What is required:
Print word for word the first line of the records below and every following line through the one containing "Click the +"; print nothing else.

Exercise input:
Start of Block

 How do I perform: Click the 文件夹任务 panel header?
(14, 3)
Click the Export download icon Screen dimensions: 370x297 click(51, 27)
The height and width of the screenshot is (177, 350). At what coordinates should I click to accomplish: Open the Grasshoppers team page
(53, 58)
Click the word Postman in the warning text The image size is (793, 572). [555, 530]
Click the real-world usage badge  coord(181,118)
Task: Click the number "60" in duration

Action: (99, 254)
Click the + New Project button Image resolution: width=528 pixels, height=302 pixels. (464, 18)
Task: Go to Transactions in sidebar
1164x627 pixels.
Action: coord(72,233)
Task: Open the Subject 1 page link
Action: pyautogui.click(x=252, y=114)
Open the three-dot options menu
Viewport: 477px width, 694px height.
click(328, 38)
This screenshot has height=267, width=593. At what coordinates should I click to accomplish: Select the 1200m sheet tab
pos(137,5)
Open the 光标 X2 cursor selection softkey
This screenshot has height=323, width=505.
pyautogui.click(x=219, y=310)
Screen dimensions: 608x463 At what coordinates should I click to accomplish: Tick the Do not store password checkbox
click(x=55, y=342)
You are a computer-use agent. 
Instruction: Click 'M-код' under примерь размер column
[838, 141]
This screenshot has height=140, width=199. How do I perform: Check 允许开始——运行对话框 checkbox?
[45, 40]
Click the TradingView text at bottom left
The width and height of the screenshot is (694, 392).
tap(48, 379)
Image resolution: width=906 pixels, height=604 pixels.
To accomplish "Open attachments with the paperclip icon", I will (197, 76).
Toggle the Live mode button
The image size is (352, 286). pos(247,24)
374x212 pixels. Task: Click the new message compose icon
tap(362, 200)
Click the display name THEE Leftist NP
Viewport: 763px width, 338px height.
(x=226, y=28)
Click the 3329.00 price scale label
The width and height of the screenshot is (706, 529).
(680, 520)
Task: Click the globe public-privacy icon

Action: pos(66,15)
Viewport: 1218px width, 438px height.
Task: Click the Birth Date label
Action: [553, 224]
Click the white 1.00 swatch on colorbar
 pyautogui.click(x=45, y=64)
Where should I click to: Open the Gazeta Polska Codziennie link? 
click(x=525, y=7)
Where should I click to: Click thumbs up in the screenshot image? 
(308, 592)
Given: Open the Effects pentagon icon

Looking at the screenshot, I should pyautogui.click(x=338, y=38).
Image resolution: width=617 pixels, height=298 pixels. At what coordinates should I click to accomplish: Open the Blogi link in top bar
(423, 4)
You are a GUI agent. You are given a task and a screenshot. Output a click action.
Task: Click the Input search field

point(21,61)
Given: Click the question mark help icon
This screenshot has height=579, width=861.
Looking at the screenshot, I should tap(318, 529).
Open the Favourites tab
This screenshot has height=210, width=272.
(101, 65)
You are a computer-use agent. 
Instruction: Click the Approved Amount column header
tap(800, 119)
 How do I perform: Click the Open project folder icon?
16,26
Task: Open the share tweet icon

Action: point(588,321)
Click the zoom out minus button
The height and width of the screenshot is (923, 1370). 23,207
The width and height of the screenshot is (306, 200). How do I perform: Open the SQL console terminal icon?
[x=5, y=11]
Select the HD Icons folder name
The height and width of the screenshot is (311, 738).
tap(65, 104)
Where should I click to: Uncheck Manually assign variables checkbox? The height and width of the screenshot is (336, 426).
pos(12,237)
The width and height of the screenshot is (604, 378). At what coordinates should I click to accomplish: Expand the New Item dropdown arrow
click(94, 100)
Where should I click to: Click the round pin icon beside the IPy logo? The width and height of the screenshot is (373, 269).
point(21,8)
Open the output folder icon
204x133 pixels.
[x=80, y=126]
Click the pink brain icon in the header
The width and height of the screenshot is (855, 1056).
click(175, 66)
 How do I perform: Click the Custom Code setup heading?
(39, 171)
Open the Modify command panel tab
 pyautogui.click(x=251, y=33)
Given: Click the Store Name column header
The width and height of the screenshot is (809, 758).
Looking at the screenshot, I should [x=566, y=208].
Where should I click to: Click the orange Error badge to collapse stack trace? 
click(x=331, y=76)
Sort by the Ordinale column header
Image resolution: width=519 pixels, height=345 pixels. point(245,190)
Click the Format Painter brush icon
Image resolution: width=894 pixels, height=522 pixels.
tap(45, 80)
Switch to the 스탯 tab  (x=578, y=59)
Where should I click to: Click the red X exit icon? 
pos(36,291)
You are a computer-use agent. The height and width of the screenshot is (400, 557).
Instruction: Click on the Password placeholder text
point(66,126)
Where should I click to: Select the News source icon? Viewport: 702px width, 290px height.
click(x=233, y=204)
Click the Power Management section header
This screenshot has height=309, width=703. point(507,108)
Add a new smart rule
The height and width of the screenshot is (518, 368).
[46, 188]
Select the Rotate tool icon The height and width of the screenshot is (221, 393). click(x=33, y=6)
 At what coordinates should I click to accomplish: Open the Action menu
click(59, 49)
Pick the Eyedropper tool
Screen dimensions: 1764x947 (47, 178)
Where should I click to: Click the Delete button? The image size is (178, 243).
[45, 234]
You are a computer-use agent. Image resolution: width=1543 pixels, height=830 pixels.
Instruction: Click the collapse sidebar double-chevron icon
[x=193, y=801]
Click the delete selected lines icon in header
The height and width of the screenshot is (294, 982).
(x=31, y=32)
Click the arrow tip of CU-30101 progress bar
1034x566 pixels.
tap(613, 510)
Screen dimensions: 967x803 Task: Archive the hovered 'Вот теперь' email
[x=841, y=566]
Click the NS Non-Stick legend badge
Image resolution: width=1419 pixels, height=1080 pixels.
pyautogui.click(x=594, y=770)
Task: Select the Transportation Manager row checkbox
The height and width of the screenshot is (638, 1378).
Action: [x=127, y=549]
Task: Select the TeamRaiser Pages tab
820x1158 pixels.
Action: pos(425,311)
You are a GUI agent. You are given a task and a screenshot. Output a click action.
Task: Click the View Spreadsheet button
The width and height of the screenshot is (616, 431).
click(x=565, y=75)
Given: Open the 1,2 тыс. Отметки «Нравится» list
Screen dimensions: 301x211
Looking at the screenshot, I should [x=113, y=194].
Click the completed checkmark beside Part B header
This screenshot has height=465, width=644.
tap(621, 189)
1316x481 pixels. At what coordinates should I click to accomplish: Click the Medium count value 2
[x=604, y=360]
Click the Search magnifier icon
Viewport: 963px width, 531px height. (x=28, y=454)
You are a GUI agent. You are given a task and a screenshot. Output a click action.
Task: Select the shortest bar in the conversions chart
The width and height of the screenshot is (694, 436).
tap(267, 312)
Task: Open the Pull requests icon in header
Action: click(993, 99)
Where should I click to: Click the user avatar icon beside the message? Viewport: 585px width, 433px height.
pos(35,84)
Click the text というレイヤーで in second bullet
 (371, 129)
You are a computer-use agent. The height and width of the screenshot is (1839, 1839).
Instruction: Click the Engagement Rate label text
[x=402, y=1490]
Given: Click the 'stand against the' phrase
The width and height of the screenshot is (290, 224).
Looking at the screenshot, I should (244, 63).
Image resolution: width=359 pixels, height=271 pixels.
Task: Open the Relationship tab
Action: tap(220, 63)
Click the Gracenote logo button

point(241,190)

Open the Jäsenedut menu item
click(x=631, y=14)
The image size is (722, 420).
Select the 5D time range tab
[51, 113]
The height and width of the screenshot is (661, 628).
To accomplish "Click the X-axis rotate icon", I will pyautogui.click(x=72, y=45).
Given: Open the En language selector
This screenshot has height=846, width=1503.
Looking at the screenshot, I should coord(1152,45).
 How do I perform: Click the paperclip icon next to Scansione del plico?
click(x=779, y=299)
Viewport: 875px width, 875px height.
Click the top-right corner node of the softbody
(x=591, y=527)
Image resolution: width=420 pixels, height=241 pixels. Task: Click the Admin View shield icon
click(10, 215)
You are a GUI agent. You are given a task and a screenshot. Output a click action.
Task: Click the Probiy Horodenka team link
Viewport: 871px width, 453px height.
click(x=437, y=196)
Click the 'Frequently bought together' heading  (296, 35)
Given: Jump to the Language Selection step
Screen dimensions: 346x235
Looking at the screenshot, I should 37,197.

End of Block

Written reply:
 How do I perform: Click the 文件夹任务 panel header?
(14, 3)
Click the Export download icon Screen dimensions: 370x297 click(51, 27)
The height and width of the screenshot is (177, 350). At what coordinates should I click to accomplish: Open the Grasshoppers team page
(53, 58)
Click the word Postman in the warning text The image size is (793, 572). [555, 530]
Click the real-world usage badge  coord(181,118)
Task: Click the number "60" in duration

Action: (99, 254)
Click the + New Project button Image resolution: width=528 pixels, height=302 pixels. (464, 18)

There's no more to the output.